If you have to keep on going on multiple dates with multiple people, kissing them and doing other physical stuff (Excluding sex) again n again... I guess that person has no idea what he/she is looking for.

The more options you keep, the more confusion it creates, more people get hurt.

 

My advice is:

 

Before dating anyone, spend some time knowing yourself. What you want. What are the things you are looking for in a partner. Be very very sure about this.

 

Then evaluate people by meeting them and talking to them 2-3 times. This is when you can multi date. And this is when you eliminate those who don't seem good enough.

 

Next, choose the best one out of them and date that person exclusively to know them at a deeper level. Only when you give your undivided attention to someone you get to know them properly. And this is when you get physical with them.

 

If things work out .. great. You get committed.

If not, go back and start meeting new people.

Edited by winny
Posted
Heh, I'd cross that bridge when I come to it.

 

I just think I have to make sure to remember what girl was wearing what panties.

 

I would do everything I possibly can to make sure all their needs and desires are fulfilled.

 

Or is that still not enough?

 

If I can do it without having to lie, then it will be great.

 

Right now it's purely a pipe dream.

 

Honestly, I probably wouldn't have more than one official girlfriend. But! I could be much more selective in who I choose to eventually become that girlfriend.

 

As much as I liked my ex and how amazing I thought she was, I did kind of feel that I settled for her because I had no other options. If I had been dating at least one other girl, I probably would not have picked my ex simply because she lived far away and we'd only see each other a few times a week.

 

So that is what multi-dating can do.

 

Damn, now I'm really wondering how last year could have been if I had chosen a different girl.

 

 

 

 

The men I know who fell head over heals for their girlfriend's absolutely DID NOT feel like they settled due to a lack of options:sick:

 

 

I don't thinky boyfriend feels that way about me. Even though I am miss average. To him, he thought I was gorgeous and he seemed crazy about me from date one . L

 

 

I think if you found a girl who knocked your socks off you wouldn't want to date others.

Posted

I dunno man it basically just kind of takes care of itself if you don't over think it. Naturally the one you're into the most will start getting the most of your attention. I've never put it down into logical thought it just kind of happened.

Posted
The men I know who fell head over heals for their girlfriend's absolutely DID NOT feel like they settled due to a lack of options:sick:

Getting dumped by that person tends to change the feelings about them...

 

 

 

I think if you found a girl who knocked your socks off you wouldn't want to date others.

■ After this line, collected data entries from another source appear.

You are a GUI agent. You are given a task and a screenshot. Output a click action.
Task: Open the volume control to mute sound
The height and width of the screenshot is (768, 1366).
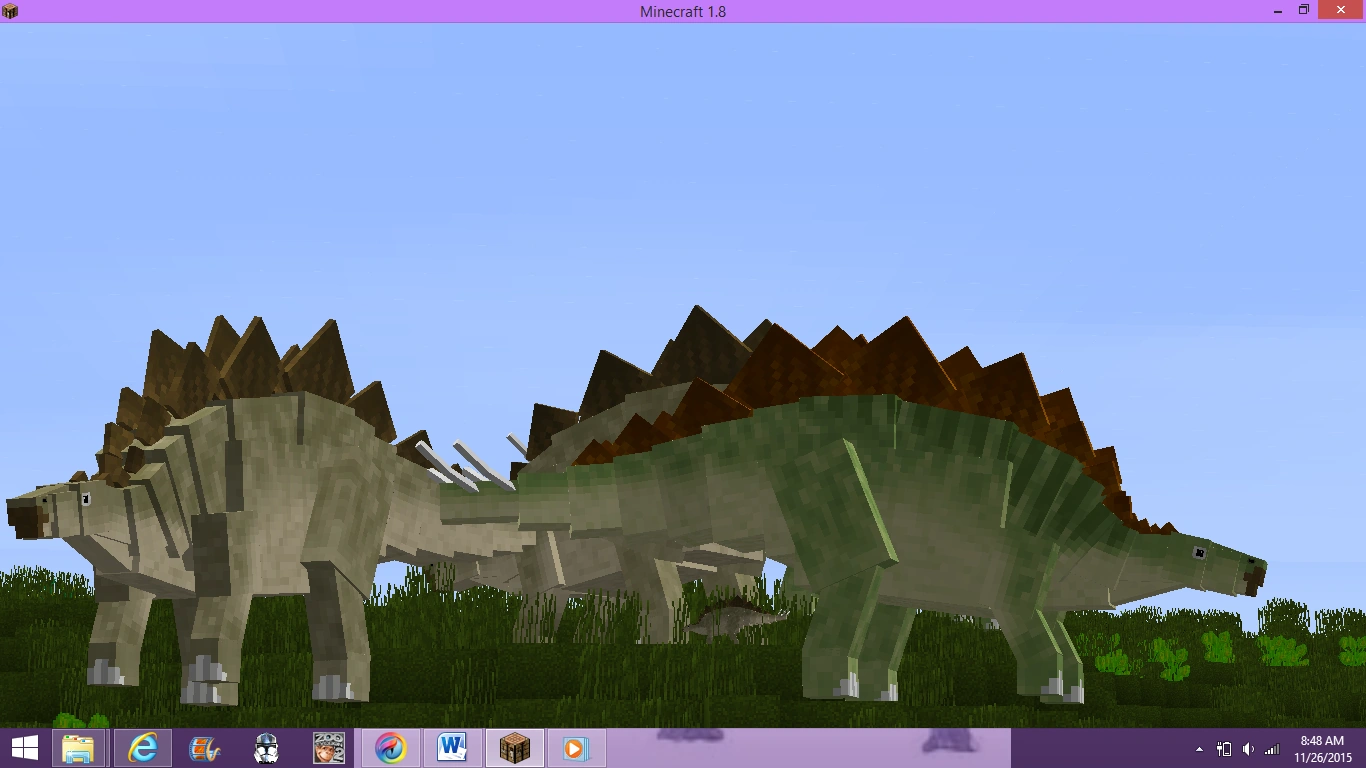tap(1248, 749)
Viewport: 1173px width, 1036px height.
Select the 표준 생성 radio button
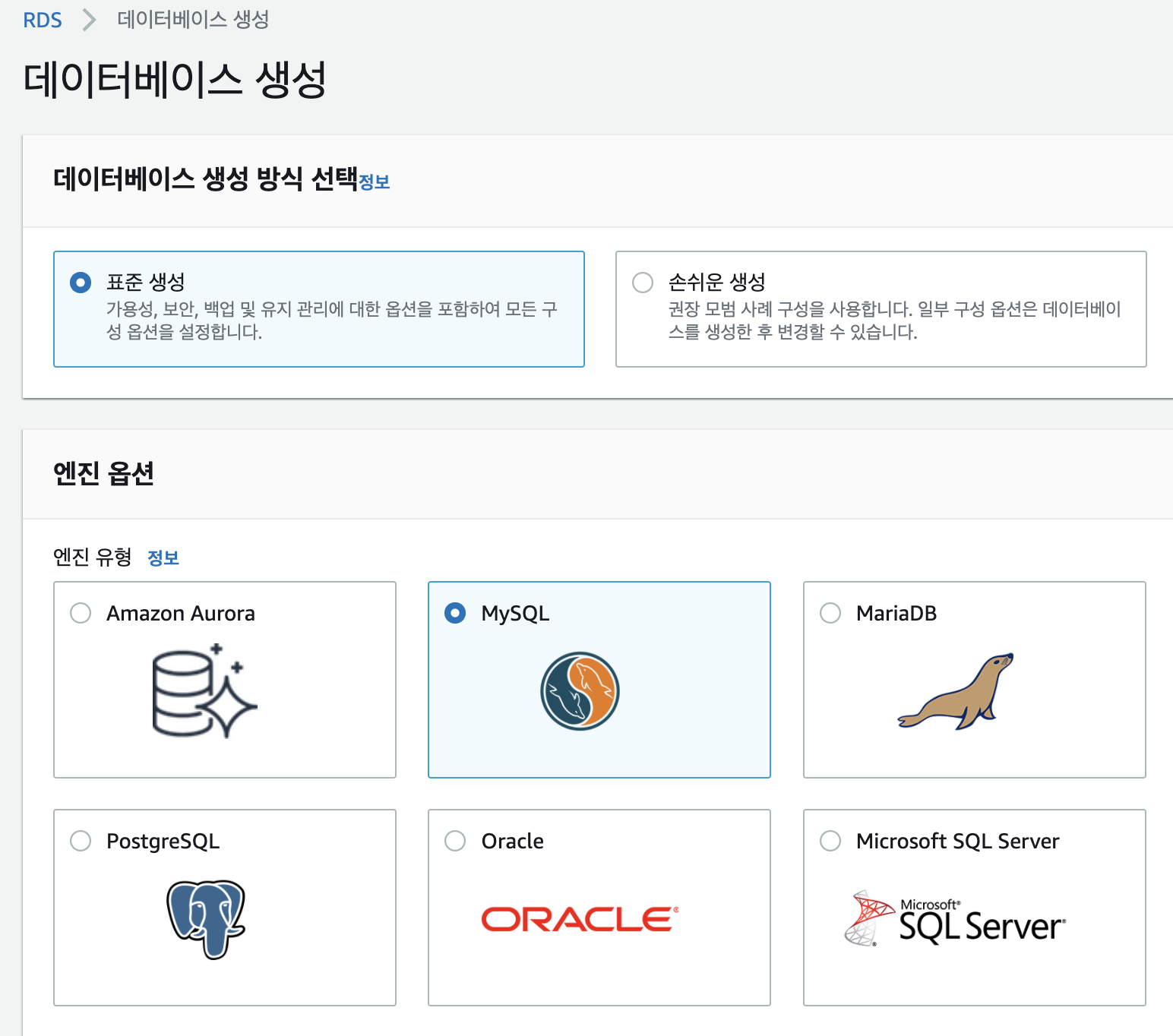coord(81,283)
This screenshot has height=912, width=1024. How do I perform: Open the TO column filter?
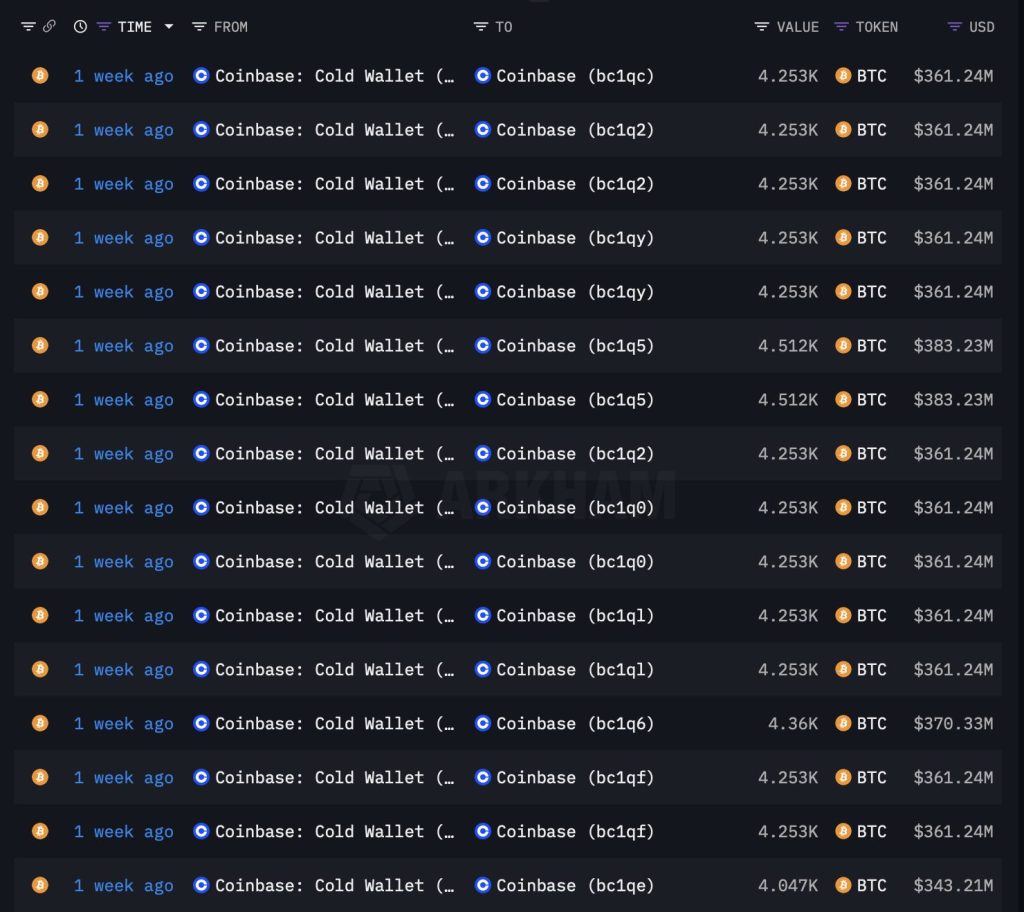[x=481, y=27]
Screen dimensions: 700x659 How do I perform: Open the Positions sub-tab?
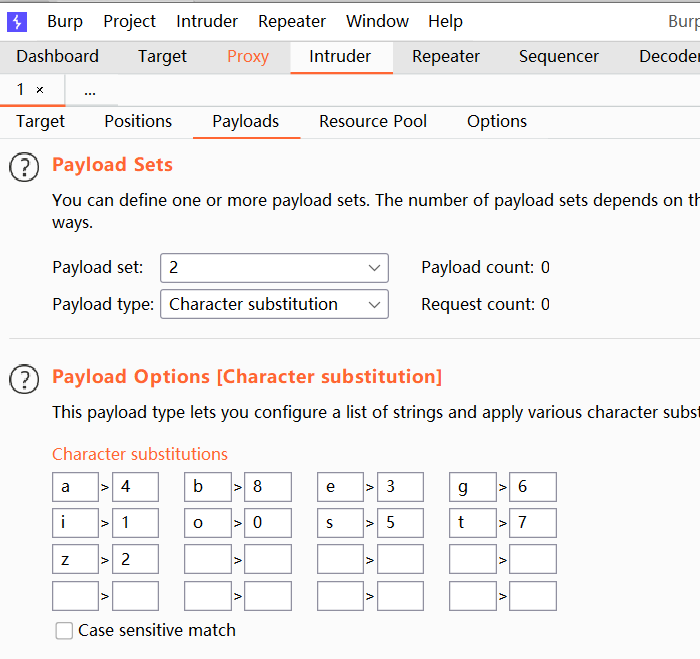138,121
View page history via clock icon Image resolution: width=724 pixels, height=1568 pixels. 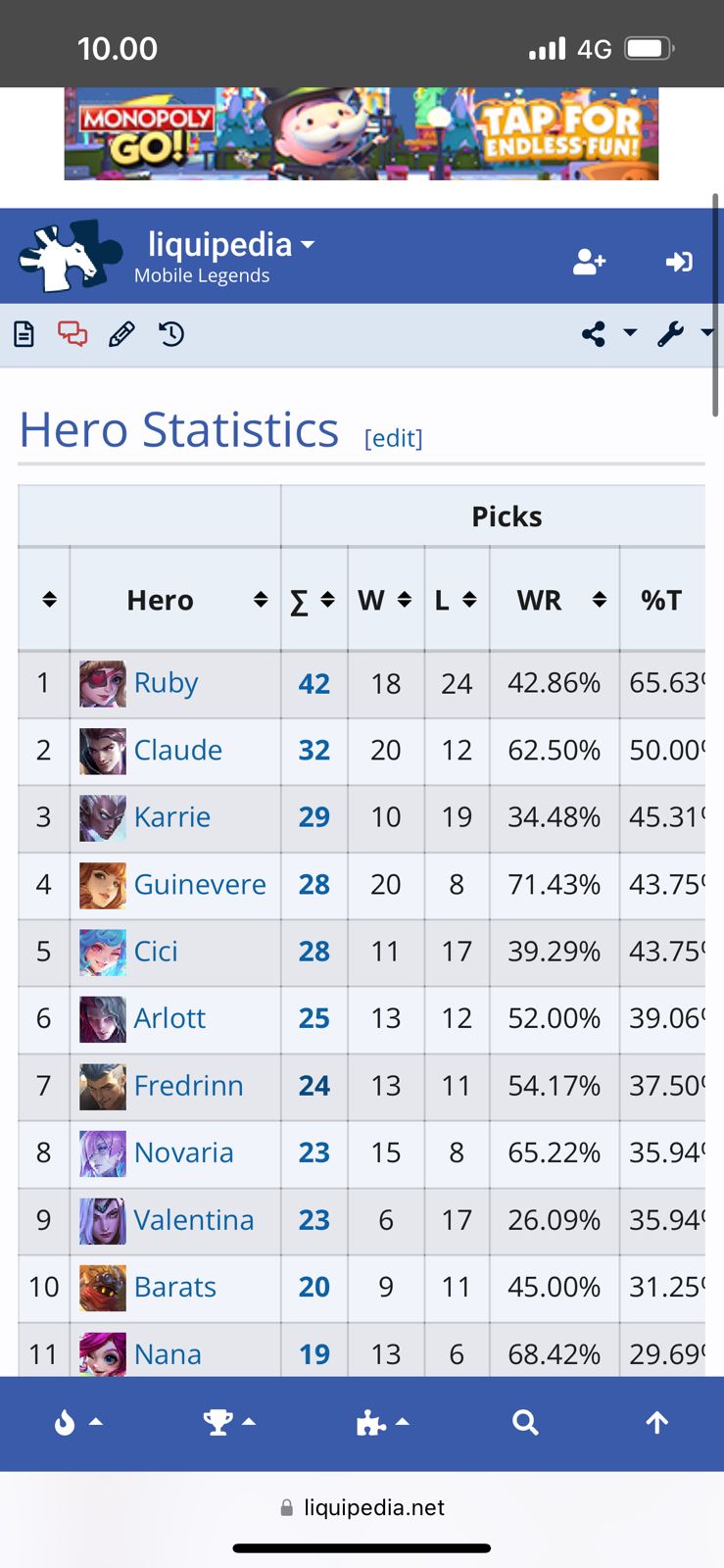coord(169,334)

Adding to the fact that I'm bitter towards her because she dumped me, we only saw each other three times a week.

 

I was not happy with that.

 

There's also the feeling that I settled because she did not meet all my sexual needs but it was her or nothing.

 

Ideally I would have liked to be in a sexual relationship with about three girls and then commit to the one that is the best match in many areas. I would then let the other girls go.